Arguably the finest documentary of 2005, March Of The Penguins is a fascinating, beautiful, and poignant look at the life cycle of the Emperor Penguin as it returns to its Antarctic birthplace to breed. Documentarian Luc Jacquet and cinematographers Laurent Chalet and Jerome Maison spent thirteen months in the most inhospitable place on Earth to film this amazing story. With temperatures that plunged deeper than 50 degrees below zero, and storms that pummeled the crew with winds that exceeded one hundred miles per hour, the viewer is as startled by the Penguins’ ability to survive as by the filmmakers’.

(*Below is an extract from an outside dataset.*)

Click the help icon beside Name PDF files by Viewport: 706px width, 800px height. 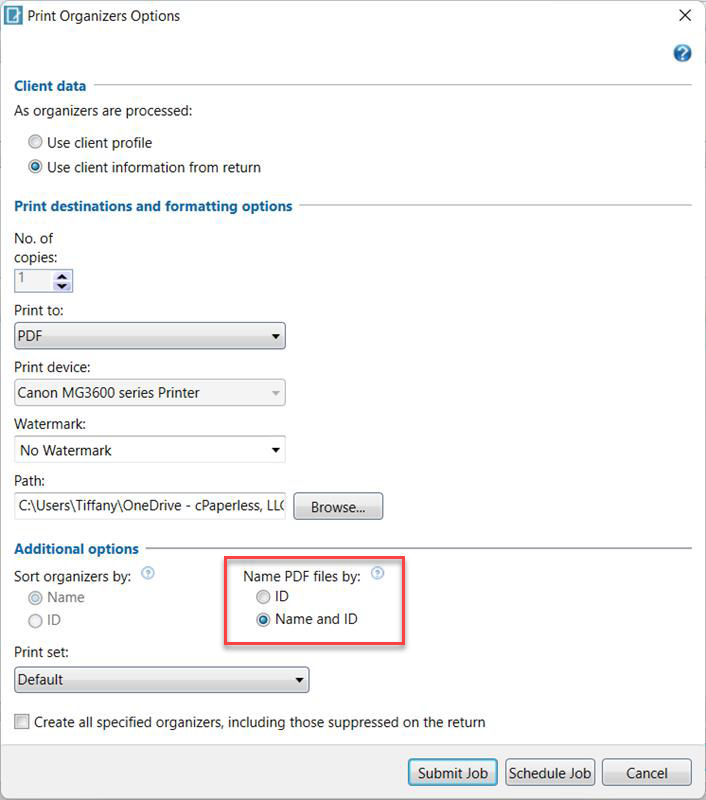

Each March, winter begins the process of freezing the Antarctic ice pack, providing a stable platform on which the Emperor Penguins court, mate, and care for their young. By the thousands, the swimming birds immerge from the sea, catapulting their bodies onto the ice. They’ve gorged themselves, building up a protective layer of fat to ward off frigid temperatures and the risk of starvation. They walk, waddle, and slide a remarkable seventy miles to their mating ground. The males and females court with gesture and vocalizations; they pair off and mate. For the duration of this breeding season, they will be monogamous and very faithful.
It isn’t possible to build a nest, so the birds have developed a reasonably effective means to protect eggs from freezing. After the female lays her single egg, it’s nestled on top of her feet and under a flap of skin. Soon afterward, she passes the egg to the father, who will keep the egg warm in an identical fashion. The females then trek back to the water to feed. They will gorge themselves and walk back to the chicks and fathers to share their catch, regurgitating food into the anxious mouths of the hatchlings that have emerged since they left.

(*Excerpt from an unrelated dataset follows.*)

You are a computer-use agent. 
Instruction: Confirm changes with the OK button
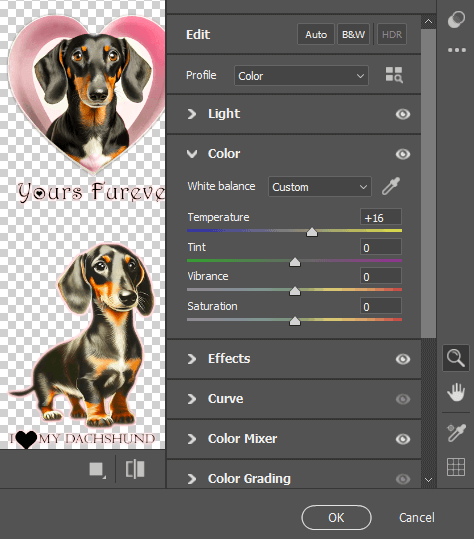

By now, the male birds are close to starvation; they haven’t eaten in months. The chicks are transferred back to the females and the males waddle off to return to the water to feed. This cycle is repeated several times as winter passes and the Antarctic summer breaks up the ice. By the time the chicks are mature enough to venture into the water for the first time, the seasonal disintegration of the ice has reduced the distance to the water from seventy miles to several hundred yards. No wonder the birds trekked so far inland.
The documentary makes clear that predators as well as weather threaten the colony. Omnivorous birds above the ice and Leopard Seals in the sea take their toll. But the Emperor Penguin survives; there is strength in numbers. The film is both touching and moving. The parents’ instinctive dedication to their chicks ensures the survival of the species, but the grueling misery of the process makes for high drama. The images are quite amazing, intimate, revealing, and breathtaking in their loveliness. The Antarctic ice may be a forbidding place, but it has a strange and captivating beauty. Highly compressed ice takes on a cobalt blue color I’ve only seen in Alaskan glaciers. Fracture lines appear as complex geometric patterns. The birds are magnificent little creatures: black and white with smart gold trim. The almost unavoidable tendency to anthropomorphize the birds elevates the empathy factor.
Morgan Freeman narrates the film with his usual weighty gravitas. He skillfully projects the drama of survival without histrionics. He also book-ended War of the Worlds with voiceover in 2005. The timbre of his voice alone seems to project credibility.